Per limitare i gruppi legati alla jihad islamica, il regime di Mubarak ha fatto leva sulla legge di emergenza, tracciando i finanziamenti agli islamisti. «Per questo, fare politica ha significato aspettare il momento per essere uccisi o arrestati», aggiunge Salah. Hanno votato per el-Nour i poveri e parte della classe media. Se agiscono sulla stessa base sociale degli islamisti moderati, hanno grande seguito per le loro idee conformi al Corano. Inoltre, i salafiti egiziani controllano un imponente sistema mediatico: vari quotidiani e almeno sei canali televisivi, come el-Nas (popolo). I politici salafiti sono invece inesperti ed ambigui. Resta aperto nel partito il dibattito sui diritti delle donne, di copti e sufi, la legislazione sugli alcolici e la formazione di una polizia religiosa.
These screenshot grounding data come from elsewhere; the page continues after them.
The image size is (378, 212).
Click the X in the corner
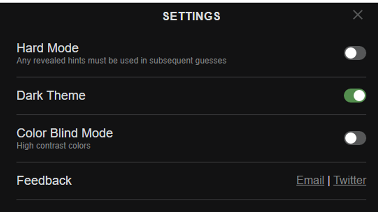(357, 15)
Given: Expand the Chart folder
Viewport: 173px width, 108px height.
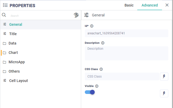Looking at the screenshot, I should point(13,53).
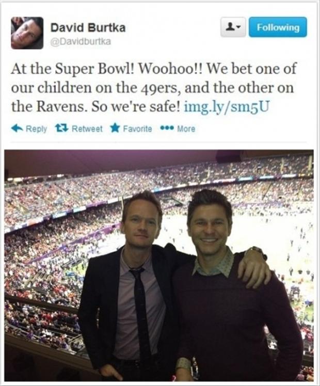Click the Reply text label
Viewport: 320px width, 386px height.
37,128
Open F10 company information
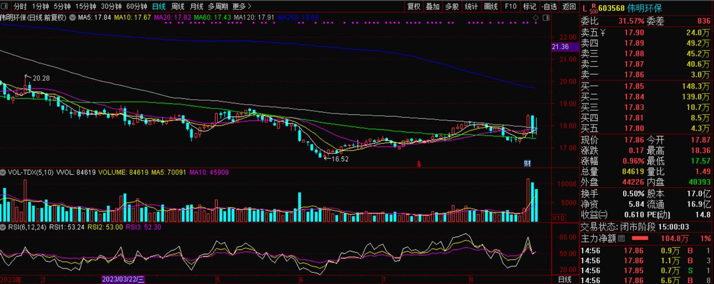This screenshot has height=284, width=714. 511,7
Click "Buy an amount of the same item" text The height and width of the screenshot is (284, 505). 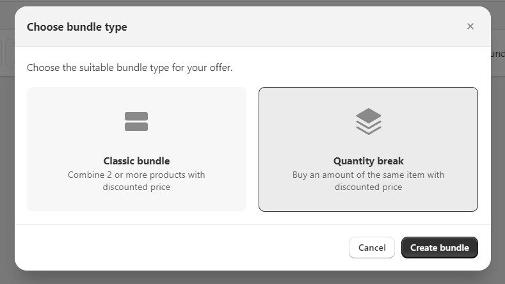368,175
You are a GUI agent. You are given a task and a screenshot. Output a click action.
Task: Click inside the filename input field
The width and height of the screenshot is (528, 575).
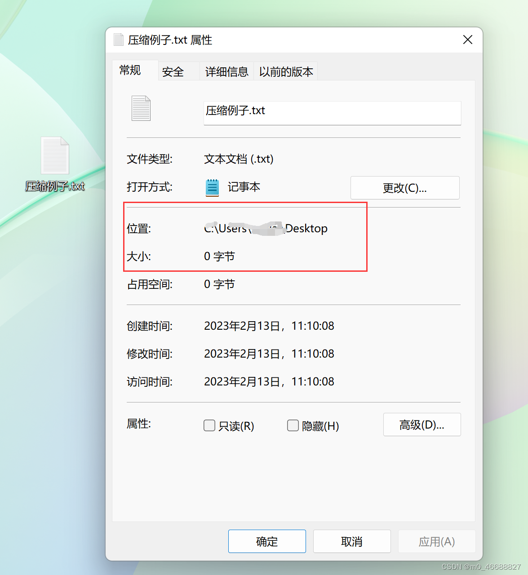(x=333, y=113)
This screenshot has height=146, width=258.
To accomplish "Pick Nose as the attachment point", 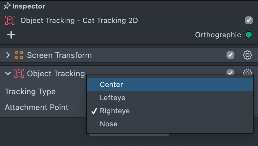I will tap(109, 124).
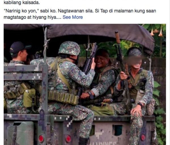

Non ci sono solo ombre. Sono nel movimento anche figure liberali che aprono le porte ad un’interpretazione razionale della legge islamica come gli sheik Husama el-Qussy e Ibrahim Naged. Infine la sinistra, frammentata e in parte per il boicottaggio del voto, e il partito «el-Adl» (Giustizia) hanno ottenuto solo alcune decine di deputati nelle roccaforti di Shubra, Mansoura e Mahalla. Mentre, gli ex del partito di Mubarak, eletti tra gli individuali, hanno avuto solo una manciata di seggi e sosterranno l’ex premier Ahmed Shafiq come candidato alle presidenziali. «Perchè ci siamo fatti ammazzare?», si chiedono a questo punto gli attivisti dei movimenti di resistenza extraparlamentare, «6 Aprile» e «Kifaya!», che torneranno in piazza il 25 gennaio contro i militari. L’esercito ha forgiato la legge elettorale per favorire movimenti già  radicati sul territorio. Non ha impedito la nascita di partiti su base religiosa. Ha infine svuotato il parlamento di legittimità , puntando su un Consiglio militare permanente. Con la riattivazione del discorso salafita e l’esercito al potere, gli attivisti temono che la rivoluzione si trasformi in un colpo di stato militare sul modello del movimento Urabi del 1882. Per la piazza, sia il regime di Mubarak che il potente esercito sono eredi dei mandati coloniali. I militari usano gli stessi mezzi coercitivi del vecchio regime e il controllo dello stato sulla società  si riproduce automaticamente.